[Stored items]
::::
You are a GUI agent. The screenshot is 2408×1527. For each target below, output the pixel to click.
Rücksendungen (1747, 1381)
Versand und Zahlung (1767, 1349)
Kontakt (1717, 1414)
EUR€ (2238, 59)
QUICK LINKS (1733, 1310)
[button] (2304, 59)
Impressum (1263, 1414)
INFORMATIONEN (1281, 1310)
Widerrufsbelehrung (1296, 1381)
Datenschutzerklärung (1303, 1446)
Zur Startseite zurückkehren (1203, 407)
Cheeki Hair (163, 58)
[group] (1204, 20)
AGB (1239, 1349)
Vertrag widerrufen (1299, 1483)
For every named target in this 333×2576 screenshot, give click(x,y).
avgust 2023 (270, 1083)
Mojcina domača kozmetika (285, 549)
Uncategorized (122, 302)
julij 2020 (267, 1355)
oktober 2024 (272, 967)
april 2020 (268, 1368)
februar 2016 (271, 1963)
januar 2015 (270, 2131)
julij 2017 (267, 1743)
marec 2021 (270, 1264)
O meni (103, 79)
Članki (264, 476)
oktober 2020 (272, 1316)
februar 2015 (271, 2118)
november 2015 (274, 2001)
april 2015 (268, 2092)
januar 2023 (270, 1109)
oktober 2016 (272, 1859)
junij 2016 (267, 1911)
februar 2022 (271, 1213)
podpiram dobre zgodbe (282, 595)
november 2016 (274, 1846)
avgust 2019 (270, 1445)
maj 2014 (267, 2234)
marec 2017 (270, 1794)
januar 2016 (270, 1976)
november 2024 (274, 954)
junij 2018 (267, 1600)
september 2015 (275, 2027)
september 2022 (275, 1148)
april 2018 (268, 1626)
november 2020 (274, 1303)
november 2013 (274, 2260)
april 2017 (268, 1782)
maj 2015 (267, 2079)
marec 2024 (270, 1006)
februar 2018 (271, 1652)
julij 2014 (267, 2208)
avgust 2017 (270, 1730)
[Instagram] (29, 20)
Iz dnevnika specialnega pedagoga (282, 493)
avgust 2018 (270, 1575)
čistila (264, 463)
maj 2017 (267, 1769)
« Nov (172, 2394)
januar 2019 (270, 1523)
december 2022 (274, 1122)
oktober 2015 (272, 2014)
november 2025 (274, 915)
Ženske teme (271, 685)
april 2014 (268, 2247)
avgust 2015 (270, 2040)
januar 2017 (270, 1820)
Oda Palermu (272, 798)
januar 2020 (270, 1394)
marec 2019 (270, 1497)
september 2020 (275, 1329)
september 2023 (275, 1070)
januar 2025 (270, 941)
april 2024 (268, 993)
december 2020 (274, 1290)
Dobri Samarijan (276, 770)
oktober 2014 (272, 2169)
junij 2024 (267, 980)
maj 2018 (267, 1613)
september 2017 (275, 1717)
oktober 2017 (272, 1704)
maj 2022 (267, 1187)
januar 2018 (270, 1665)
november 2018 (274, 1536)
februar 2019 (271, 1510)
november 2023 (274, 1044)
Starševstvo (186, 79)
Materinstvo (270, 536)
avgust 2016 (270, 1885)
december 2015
::::
### Problem description
Every record above needs to be copied exactly.

### Result of the exercise
You are a GUI agent. The screenshot is 2408×1527. For each target below, output the pixel to click.
Rücksendungen (1747, 1381)
Versand und Zahlung (1767, 1349)
Kontakt (1717, 1414)
EUR€ (2238, 59)
QUICK LINKS (1733, 1310)
[button] (2304, 59)
Impressum (1263, 1414)
INFORMATIONEN (1281, 1310)
Widerrufsbelehrung (1296, 1381)
Datenschutzerklärung (1303, 1446)
Zur Startseite zurückkehren (1203, 407)
Cheeki Hair (163, 58)
[group] (1204, 20)
AGB (1239, 1349)
Vertrag widerrufen (1299, 1483)
For every named target in this 333×2576 screenshot, give click(x,y).
avgust 2023 (270, 1083)
Mojcina domača kozmetika (285, 549)
Uncategorized (122, 302)
julij 2020 (267, 1355)
oktober 2024 (272, 967)
april 2020 (268, 1368)
februar 2016 (271, 1963)
januar 2015 (270, 2131)
julij 2017 (267, 1743)
marec 2021 (270, 1264)
O meni (103, 79)
Članki (264, 476)
oktober 2020 (272, 1316)
februar 2015 (271, 2118)
november 2015 (274, 2001)
april 2015 (268, 2092)
januar 2023 (270, 1109)
oktober 2016 (272, 1859)
junij 2016 (267, 1911)
februar 2022 (271, 1213)
podpiram dobre zgodbe (282, 595)
november 2016 (274, 1846)
avgust 2019 (270, 1445)
maj 2014 (267, 2234)
marec 2017 (270, 1794)
januar 2016 (270, 1976)
november 2024 (274, 954)
junij 2018 (267, 1600)
september 2015 (275, 2027)
september 2022 (275, 1148)
april 2018 (268, 1626)
november 2020 (274, 1303)
november 2013 (274, 2260)
april 2017 (268, 1782)
maj 2015 (267, 2079)
marec 2024 (270, 1006)
februar 2018 (271, 1652)
julij 2014 (267, 2208)
avgust 2017 (270, 1730)
[Instagram] (29, 20)
Iz dnevnika specialnega pedagoga (282, 493)
avgust 2018 (270, 1575)
čistila (264, 463)
maj 2017 (267, 1769)
« Nov (172, 2394)
januar 2019 (270, 1523)
december 2022 (274, 1122)
oktober 2015 (272, 2014)
november 2025 (274, 915)
Ženske teme (271, 685)
april 2014 (268, 2247)
avgust 2015 (270, 2040)
januar 2017 (270, 1820)
Oda Palermu (272, 798)
januar 2020 (270, 1394)
marec 2019 (270, 1497)
september 2020 (275, 1329)
september 2023 (275, 1070)
januar 2025 (270, 941)
april 2024 (268, 993)
december 2020 (274, 1290)
Dobri Samarijan (276, 770)
oktober 2014 (272, 2169)
junij 2024 (267, 980)
maj 2018 (267, 1613)
september 2017 (275, 1717)
oktober 2017 (272, 1704)
maj 2022 (267, 1187)
januar 2018 (270, 1665)
november 2018 (274, 1536)
februar 2019 (271, 1510)
november 2023 (274, 1044)
Starševstvo (186, 79)
Materinstvo (270, 536)
avgust 2016 (270, 1885)
december 2015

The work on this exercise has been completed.